ECLI:NL:RBOBR:2014:7730

Rechtbank Oost-Brabant

Datum uitspraak
18 december 2014
Publicatiedatum
17 december 2014
Zaaknummer
2146057
Instantie
Rechtbank Oost-Brabant
Type
Uitspraak
Procedures
  • Eerste aanleg - enkelvoudig
Rechters
  • W.M. Callemeijn
Vindplaatsen
  • Rechtspraak.nl
AI samenvatting door LexboostAutomatisch gegenereerd

Beoordeling van de rechtsgeldigheid van een sociaal plan als collectieve arbeidsovereenkomst en de gevolgen van schuldeisersverzuim

In deze zaak, die werd behandeld door de Rechtbank Oost-Brabant, stond de rechtsgeldigheid van een sociaal plan centraal, dat door de FNV Bondgenoten en De Unie was ingediend tegen Beton Son B.V. De kantonrechter moest beoordelen of het sociaal plan als een collectieve arbeidsovereenkomst (CAO) moest worden aangemerkt en of Beton Son zich terecht op het standpunt stelde dat zij de betaling van de overeengekomen vergoeding mocht opschorten vanwege schuldeisersverzuim. De kantonrechter oordeelde dat het sociaal plan inderdaad als een CAO moest worden beschouwd. Beton Son had aangevoerd dat de bonden artikel 1.4 van het sociaal plan niet hadden nageleefd, maar de rechter verwierp dit verweer. De kantonrechter stelde vast dat de bonden serieus overleg hadden gevoerd en dat Beton Son niet had aangetoond dat de bonden hun verplichtingen niet waren nagekomen. Bovendien werd vastgesteld dat de verslechtering van de financiële situatie van Beton Son tijdens de looptijd van het sociaal plan door het bedrijf zelf was verdisconteerd.

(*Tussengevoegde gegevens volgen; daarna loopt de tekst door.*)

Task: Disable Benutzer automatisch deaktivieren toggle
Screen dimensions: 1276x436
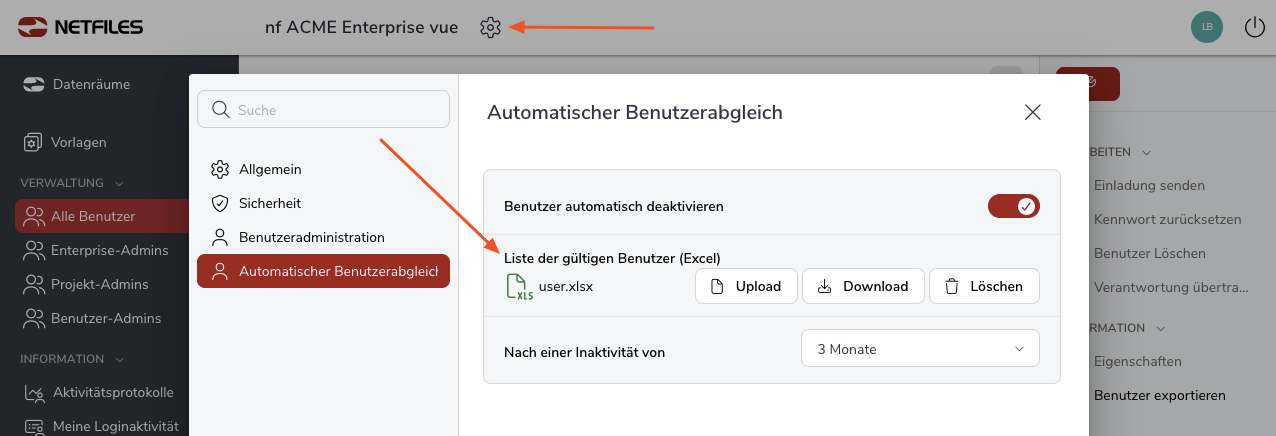Action: tap(1013, 206)
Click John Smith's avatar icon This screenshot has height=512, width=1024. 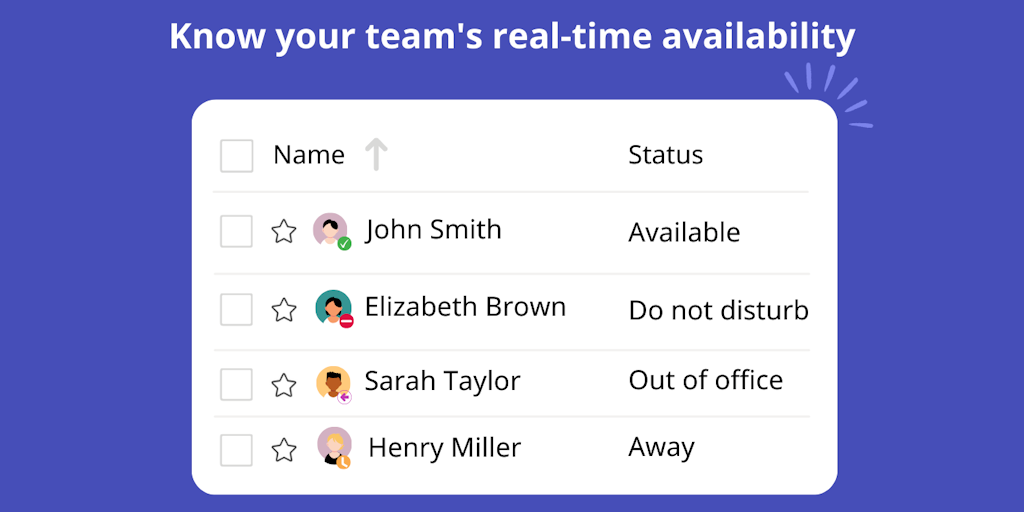click(x=331, y=230)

De rechter ging verder in op de artikelen 6:248 lid 2 en 6:258 BW, die betrekking hebben op de redelijkheid en billijkheid in contractuele verplichtingen. Beton Son stelde dat zij niet meer aan de overeengekomen vergoeding kon voldoen vanwege de slechte financiële situatie, maar de kantonrechter oordeelde dat deze omstandigheden niet als een geldige reden konden worden aangemerkt om af te wijken van de gemaakte afspraken. De rechter concludeerde dat Beton Son haar betalingsverplichting ten onrechte had opgeschort en dat de vorderingen van de bonden moesten worden toegewezen. Beton Son werd veroordeeld tot naleving van het sociaal plan en tot betaling van een schadevergoeding van € 1.000,00 aan de bonden, alsook tot betaling van de proceskosten. Het vonnis werd uitgesproken op 18 december 2014.

Uitspraak

RECHTBANK OOST-BRABANT

Kanton Eindhoven
Zaaknummer : 2146057
Rolnummer : 13-8158
Uitspraak : 18 december 2014
in de zaak van:
1.de vereniging met volledige rechtsbevoegdheid
FNV Bondgenoten,
gevestigd en kantoorhoudende te Utrecht,
2.de vereniging met volledige rechtsbevoegdheid
De Unie,
gevestigd en kantoorhoudende te Culemborg,
eiseressen,
gemachtigde: mr. R.A. Severijn,
t e g e n
de besloten vennootschap
Beton Son B.V.,
gevestigd en kantoorhoudende te Son, gemeente Son en Breugel,
gedaagde,
gemachtigde: mr. M.V.R. Grandjean Perrenod Comtesse.
Partijen zullen hierna “De Bonden” en “Betonson” worden genoemd.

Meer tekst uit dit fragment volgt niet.